### Problem to solve:
Print the lines of the listing below exactly, starting at the line that contains "Image resolution: width=1056" and ending at the line that contains "search-field: 搜索 is".

━━━━━━━━━━━━━━━━━━━━━━━━━━━━━━

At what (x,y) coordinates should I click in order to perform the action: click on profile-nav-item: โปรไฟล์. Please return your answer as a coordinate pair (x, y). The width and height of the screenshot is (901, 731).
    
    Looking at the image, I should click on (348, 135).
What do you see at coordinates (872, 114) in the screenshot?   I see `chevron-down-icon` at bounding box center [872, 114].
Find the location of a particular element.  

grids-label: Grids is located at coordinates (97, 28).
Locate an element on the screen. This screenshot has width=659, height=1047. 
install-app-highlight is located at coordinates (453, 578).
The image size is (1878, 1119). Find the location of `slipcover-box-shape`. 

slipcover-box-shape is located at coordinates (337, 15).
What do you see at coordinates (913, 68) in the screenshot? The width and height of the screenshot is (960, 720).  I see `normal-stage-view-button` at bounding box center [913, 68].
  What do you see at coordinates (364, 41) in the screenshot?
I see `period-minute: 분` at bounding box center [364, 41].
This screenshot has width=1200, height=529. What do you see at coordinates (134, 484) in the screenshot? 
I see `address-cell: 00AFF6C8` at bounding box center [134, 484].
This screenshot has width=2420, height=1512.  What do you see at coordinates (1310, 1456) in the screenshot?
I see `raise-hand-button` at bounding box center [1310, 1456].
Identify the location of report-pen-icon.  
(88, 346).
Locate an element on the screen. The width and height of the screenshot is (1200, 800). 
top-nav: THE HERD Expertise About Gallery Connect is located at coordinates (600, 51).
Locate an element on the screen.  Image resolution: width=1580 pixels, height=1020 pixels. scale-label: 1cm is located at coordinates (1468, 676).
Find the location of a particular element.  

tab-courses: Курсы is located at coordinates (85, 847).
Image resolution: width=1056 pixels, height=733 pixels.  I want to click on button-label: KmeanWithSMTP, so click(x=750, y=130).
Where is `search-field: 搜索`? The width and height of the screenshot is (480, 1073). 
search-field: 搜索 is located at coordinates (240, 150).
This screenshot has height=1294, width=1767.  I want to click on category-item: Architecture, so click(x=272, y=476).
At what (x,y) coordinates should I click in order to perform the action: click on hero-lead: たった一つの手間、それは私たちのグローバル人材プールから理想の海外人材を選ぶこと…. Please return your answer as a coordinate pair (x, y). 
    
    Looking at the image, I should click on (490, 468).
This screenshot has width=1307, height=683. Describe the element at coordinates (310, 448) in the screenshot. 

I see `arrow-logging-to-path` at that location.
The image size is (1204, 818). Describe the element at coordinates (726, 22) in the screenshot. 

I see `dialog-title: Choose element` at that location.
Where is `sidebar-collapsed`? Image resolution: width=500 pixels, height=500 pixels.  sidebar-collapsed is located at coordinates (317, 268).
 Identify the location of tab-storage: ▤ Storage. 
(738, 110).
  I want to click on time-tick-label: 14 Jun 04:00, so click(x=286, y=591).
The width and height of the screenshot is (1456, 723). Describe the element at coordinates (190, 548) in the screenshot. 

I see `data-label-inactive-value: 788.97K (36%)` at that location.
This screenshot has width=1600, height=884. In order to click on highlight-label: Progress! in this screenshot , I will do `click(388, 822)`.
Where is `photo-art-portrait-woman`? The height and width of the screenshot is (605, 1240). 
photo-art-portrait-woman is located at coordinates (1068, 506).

━━━━━━━━━━━━━━━━━━━━━━━━━━━━━━

### Result:
Image resolution: width=1056 pixels, height=733 pixels.  I want to click on button-label: KmeanWithSMTP, so click(x=750, y=130).
Where is `search-field: 搜索`? The width and height of the screenshot is (480, 1073). 
search-field: 搜索 is located at coordinates (240, 150).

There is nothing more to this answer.